Le reflet
Kafka regardait son reflet dans le miroir. Un geste bénin, si geste il y avait. Il regardait son reflet et son reflet le regardait. Avec ce même air ahuri, introverti mais serein. Le miroir, cloué à son mur blanc cassé, lui renvoyait l’image de sa chambre mi-obscure, autour de sa propre image. Il scrutait chaque coin, chaque flaque de pénombre, par l’intermédiaire de cette lucarne unilatérale qui le scrutait en retour.
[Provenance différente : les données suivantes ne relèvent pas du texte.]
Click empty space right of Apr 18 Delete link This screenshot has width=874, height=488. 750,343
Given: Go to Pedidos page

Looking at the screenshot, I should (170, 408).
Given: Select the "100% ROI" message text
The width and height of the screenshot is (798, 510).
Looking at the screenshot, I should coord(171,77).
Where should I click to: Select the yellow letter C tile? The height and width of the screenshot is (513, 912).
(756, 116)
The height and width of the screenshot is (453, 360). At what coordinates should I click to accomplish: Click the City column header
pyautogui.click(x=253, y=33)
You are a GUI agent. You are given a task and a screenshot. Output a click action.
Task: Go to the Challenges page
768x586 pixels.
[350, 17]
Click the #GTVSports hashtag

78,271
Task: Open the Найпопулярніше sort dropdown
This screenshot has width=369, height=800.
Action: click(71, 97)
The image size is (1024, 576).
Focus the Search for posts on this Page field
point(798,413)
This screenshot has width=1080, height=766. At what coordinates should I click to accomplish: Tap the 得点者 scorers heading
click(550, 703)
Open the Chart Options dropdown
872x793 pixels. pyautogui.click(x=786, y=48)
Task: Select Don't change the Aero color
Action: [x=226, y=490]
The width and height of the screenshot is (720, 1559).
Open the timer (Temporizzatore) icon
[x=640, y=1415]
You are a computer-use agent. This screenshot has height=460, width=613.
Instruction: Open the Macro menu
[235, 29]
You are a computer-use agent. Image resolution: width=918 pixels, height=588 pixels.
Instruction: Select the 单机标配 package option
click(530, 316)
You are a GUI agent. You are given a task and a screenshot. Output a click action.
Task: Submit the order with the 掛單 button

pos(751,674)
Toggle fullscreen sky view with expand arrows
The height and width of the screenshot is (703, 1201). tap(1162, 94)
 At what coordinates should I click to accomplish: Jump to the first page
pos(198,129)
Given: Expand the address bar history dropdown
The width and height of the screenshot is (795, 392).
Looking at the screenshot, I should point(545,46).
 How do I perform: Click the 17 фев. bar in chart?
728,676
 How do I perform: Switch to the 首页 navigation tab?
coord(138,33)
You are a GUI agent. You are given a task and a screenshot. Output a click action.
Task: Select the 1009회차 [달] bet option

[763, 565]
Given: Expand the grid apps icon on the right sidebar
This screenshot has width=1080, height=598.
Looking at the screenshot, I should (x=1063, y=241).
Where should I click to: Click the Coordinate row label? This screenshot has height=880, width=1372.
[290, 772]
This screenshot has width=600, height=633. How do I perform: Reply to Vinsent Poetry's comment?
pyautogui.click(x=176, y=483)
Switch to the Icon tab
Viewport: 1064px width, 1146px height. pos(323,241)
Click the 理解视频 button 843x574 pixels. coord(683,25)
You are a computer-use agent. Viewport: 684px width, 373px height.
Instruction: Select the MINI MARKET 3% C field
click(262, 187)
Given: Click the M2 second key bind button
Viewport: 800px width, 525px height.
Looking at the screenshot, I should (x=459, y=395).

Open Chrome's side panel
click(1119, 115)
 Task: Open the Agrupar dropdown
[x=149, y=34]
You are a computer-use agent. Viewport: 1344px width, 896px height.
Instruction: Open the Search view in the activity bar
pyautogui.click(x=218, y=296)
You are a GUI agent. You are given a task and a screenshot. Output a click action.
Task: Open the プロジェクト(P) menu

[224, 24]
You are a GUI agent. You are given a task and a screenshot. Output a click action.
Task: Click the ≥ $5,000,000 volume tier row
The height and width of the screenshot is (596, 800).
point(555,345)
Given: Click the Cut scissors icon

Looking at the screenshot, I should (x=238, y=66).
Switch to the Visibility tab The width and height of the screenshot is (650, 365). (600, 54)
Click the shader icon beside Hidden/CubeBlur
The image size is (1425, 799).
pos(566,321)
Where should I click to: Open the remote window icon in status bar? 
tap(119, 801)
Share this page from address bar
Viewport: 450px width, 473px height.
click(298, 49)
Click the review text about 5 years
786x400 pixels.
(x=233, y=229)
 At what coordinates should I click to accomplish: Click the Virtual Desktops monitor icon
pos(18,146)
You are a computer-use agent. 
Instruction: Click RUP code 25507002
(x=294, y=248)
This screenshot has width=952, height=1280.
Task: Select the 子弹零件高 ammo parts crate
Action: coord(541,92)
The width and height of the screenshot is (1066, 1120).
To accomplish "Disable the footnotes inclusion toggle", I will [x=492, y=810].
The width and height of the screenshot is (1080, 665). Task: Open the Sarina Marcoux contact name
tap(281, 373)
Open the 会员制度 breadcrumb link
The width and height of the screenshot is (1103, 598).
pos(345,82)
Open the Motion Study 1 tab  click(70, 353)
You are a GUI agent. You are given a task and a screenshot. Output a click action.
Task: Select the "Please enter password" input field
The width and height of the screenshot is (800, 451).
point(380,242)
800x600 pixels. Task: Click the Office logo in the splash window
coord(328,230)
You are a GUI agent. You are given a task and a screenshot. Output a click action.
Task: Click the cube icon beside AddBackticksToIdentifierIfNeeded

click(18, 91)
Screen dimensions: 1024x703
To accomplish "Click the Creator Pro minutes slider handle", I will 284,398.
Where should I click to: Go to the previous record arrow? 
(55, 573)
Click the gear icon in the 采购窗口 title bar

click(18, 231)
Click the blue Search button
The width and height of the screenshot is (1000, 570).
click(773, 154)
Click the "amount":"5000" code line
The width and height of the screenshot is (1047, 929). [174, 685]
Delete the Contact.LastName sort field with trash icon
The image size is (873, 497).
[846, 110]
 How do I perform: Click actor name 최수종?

Il préférait à son monde cette vision inversée, dont l'exotisme asymétrique le rassurait.
Ses yeux cherchaient leur reflet, à défaut d’eux-mêmes, espérant y puiser une source claire et colorée, se dilatant sans douleur. Il cherchait une vérité, un message, une pensée, fouillant le fond de ces pupilles grandes ouvertes qui le dévoraient en silence. Fatigué, il promena son regard sur le visage dans la glace, qui l’imita, docile, sans jamais le devancer, sans jamais le faire attendre. Lui qui croyait au rêve et à l’invisible ne s’émerveilla pas de cette coordination. Il se sentait observé, épié, déshabillé et ressentit aussitôt un léger sentiment de honte, regrettant d’imposer ce même supplice à son image.
Il s’excusa à voix haute, sans réfléchir, sans penser un seul mot au préalable, sans rien visualiser dans son esprit. Lorsqu’il eut terminé, il ne se rappelait que vaguement ce qu'il venait de dire.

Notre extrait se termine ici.